Herford (WB). Ein dreifacher Familienvater aus Löhne muss sich seit Freitag vor dem Herforder Amtsgericht wegen versuchter Vergewaltigung einer Schülerin verantworten. Bei einer Verurteilung droht dem Mann eine Freiheitsstrafe von bis zu zehn Jahren.

Von Moritz Winde
Der Prozess vor dem Amtsgericht Herford wurde vertagt.
Der Prozess vor dem Amtsgericht Herford wurde vertagt. Foto: Moritz Winde

Die Vorwürfe der Staatsanwaltschaft wiegen schwer: Der 32-Jährige soll am 21. Mai 2017 versucht haben, eine 16-Jährige in einer Unterführung zwischen der Bertolt-Brecht-Gesamtschule und dem städtischen Gymnasium Löhne zu überfallen und an ihr sexuelle Handlungen vorzunehmen.

Opfer wehrt sich vehement mit Tritten

Er soll dem Mädchen zunächst das Handy aus der Hand geschlagen und sie anschließend am Boden liegend gewürgt haben. Dabei soll der 32-Jährige seinem Opfer ein Messer mit einer zehn Zentimeter langen Klinge an Bauch und Hals gehalten haben. »Nur weil sich die Schülerin mit Tritten vehement wehrte, ließ der Angeklagte nach kurzer Zeit von ihr ab«, sagte die Staatsanwältin.

Der Mann bestritt zur Tatzeit – der Vorfall ereignete sich gegen 13.30 Uhr – in Löhne gewesen zu sein.

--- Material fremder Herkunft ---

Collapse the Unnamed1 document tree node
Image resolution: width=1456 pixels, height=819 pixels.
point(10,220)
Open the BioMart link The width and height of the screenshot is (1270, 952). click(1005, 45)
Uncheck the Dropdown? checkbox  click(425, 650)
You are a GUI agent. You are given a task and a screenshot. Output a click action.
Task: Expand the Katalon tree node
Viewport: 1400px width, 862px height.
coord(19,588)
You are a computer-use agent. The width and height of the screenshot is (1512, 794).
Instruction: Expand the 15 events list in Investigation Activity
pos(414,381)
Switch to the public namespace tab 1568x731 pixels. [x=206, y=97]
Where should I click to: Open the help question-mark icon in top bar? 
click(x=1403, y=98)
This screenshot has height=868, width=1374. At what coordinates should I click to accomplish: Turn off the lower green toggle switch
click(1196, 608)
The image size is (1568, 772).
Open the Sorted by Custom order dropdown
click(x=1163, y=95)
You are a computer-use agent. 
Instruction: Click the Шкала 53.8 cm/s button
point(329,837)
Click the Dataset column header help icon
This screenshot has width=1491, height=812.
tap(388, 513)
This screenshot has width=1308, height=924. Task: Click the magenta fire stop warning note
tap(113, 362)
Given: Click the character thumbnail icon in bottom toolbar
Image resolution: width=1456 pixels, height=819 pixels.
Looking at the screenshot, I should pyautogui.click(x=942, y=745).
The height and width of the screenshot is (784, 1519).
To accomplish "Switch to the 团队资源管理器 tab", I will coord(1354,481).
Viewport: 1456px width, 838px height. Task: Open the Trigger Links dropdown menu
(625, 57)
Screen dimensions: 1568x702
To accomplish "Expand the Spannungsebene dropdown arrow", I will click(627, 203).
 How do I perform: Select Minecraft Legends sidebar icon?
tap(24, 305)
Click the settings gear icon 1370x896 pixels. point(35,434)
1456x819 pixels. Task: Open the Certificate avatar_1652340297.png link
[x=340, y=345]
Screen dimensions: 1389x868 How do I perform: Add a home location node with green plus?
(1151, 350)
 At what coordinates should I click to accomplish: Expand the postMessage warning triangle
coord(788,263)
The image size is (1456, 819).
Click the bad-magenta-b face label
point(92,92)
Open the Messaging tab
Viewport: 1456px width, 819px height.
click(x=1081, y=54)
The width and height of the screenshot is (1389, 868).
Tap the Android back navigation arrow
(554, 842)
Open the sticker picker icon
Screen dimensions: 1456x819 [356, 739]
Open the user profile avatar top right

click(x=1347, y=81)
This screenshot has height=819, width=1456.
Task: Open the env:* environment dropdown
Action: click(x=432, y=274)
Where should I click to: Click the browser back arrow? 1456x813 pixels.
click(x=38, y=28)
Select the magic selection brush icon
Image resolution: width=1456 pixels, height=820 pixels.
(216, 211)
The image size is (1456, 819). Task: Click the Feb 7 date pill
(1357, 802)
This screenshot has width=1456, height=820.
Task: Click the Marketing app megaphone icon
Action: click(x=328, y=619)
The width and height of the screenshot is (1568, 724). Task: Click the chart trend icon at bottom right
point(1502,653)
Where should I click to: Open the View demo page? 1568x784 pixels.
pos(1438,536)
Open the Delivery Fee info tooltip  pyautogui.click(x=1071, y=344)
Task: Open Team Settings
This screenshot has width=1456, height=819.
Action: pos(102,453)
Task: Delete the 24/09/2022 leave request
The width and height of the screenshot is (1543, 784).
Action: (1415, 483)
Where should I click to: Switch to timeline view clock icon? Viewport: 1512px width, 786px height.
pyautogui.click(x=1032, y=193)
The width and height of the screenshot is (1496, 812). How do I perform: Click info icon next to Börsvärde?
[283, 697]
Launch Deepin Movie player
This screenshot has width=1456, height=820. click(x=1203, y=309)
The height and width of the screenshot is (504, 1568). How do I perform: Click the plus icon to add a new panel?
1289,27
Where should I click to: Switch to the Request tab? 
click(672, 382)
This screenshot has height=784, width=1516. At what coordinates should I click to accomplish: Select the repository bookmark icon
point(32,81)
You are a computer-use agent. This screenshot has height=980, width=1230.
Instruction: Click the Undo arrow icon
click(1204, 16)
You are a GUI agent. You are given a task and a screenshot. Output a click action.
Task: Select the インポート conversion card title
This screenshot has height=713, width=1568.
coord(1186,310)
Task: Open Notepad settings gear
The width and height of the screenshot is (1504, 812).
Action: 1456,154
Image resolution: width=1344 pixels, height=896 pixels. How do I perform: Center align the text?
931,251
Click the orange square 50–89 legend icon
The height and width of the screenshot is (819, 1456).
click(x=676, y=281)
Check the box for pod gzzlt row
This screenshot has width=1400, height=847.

Stattdessen sagte er aus, er sei mit seinem Mitbewohner in einem Wettbüro in Bad Oeynhausen gewesen.

Sein Verteidiger stellte den Antrag, den Mitbewohner als Zeugen zu hören. Das Gericht stimmte zu, allerdings stellte die Vorsitzende Alea Blöbaum die Frage: »Weshalb haben Sie diesen Zeugen nicht eher benannt?« Der Prozess wurde vertagt.